**WORK TO COMPLETE**
Rewrite every line of the items below, from the line containing "Image resolution: width=1100" down to the line containing "pos(2001,384)", and shift each coordinate in the answers up by 105.

* * * * * * *

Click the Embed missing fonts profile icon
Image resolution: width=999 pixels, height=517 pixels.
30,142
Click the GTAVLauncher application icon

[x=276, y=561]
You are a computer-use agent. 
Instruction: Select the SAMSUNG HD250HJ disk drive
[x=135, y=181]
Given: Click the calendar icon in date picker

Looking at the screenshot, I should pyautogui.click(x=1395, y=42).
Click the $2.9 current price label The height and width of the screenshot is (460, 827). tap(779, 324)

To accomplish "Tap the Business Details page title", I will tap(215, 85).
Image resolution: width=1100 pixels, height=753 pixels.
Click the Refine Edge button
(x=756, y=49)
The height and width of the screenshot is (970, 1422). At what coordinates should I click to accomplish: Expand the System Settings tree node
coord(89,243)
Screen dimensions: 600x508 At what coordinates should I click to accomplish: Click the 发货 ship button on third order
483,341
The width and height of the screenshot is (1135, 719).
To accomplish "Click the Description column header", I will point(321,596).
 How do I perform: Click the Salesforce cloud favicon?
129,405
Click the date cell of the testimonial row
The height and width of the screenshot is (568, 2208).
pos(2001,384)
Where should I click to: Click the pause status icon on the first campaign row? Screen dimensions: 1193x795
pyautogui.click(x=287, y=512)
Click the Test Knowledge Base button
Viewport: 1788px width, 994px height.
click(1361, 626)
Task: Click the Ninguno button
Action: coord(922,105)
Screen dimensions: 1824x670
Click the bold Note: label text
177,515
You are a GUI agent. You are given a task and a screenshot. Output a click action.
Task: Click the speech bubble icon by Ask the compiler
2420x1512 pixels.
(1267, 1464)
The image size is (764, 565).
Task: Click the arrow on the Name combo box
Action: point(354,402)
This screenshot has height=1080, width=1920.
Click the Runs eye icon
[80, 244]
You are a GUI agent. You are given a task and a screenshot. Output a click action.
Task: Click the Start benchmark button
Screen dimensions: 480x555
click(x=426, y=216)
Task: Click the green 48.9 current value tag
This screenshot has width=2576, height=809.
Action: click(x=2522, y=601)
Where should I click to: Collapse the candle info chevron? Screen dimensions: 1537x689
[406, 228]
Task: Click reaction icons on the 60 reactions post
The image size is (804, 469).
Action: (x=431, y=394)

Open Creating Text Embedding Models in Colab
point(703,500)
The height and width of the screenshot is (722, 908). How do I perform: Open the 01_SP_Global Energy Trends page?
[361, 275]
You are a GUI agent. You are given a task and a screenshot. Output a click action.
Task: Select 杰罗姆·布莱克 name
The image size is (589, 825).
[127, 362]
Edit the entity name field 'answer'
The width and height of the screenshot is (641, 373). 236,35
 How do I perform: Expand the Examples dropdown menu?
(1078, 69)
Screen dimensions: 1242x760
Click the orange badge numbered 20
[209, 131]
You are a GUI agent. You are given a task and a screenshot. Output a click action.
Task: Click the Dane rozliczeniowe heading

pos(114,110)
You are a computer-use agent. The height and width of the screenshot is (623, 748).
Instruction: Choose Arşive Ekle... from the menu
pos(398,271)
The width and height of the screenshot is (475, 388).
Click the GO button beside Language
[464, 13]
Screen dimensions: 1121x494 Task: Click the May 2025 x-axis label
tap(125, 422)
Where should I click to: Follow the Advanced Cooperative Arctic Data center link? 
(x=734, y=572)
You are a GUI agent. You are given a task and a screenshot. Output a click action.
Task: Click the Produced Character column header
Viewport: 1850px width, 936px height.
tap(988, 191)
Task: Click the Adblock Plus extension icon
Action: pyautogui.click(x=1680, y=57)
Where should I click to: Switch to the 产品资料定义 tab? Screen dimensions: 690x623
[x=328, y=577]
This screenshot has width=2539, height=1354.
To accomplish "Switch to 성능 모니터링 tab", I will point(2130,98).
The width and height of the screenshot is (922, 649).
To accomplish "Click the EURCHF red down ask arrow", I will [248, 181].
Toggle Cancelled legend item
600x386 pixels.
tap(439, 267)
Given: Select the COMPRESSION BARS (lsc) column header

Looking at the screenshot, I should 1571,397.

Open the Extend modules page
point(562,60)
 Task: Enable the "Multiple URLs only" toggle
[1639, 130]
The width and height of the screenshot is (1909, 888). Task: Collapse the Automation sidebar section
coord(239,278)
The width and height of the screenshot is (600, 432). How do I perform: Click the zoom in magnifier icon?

* * * * * * *

**THE RESPONSE**
Image resolution: width=1100 pixels, height=753 pixels.
Click the Refine Edge button
(x=861, y=154)
The height and width of the screenshot is (970, 1422). At what coordinates should I click to accomplish: Expand the System Settings tree node
coord(194,348)
Screen dimensions: 600x508 At what coordinates should I click to accomplish: Click the 发货 ship button on third order
588,446
The width and height of the screenshot is (1135, 719).
To accomplish "Click the Description column header", I will point(426,701).
 How do I perform: Click the Salesforce cloud favicon?
234,510
Click the date cell of the testimonial row
The height and width of the screenshot is (568, 2208).
pos(2106,489)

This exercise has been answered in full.